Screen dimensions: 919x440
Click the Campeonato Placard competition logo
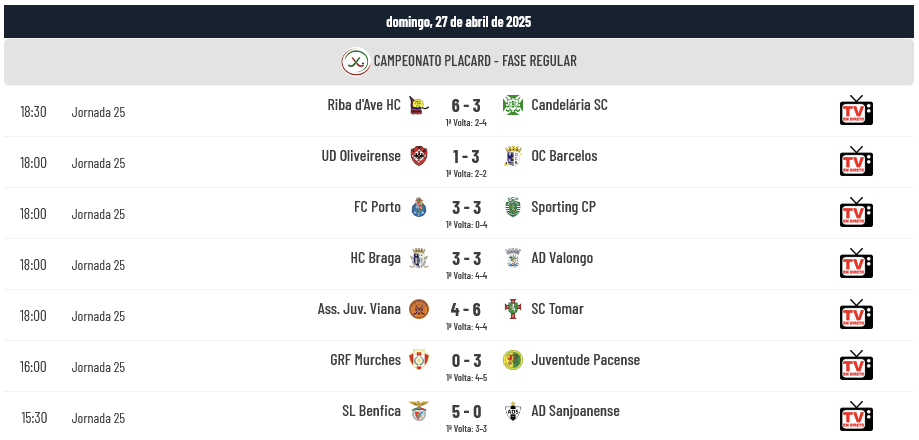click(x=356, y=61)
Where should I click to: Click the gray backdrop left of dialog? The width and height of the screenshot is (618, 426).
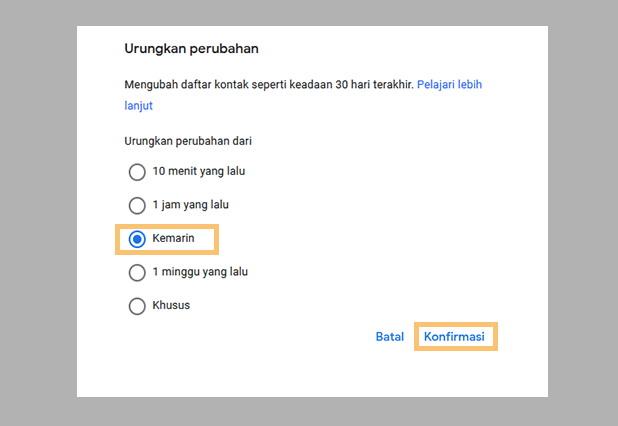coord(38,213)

════════════════════

All pictures should be dropped; the lines from the one containing "Where should I" through the last line of the material are to be set down exactly.

Where should I click to: Click the gray backdrop left of dialog? The width and height of the screenshot is (618, 426).
coord(38,213)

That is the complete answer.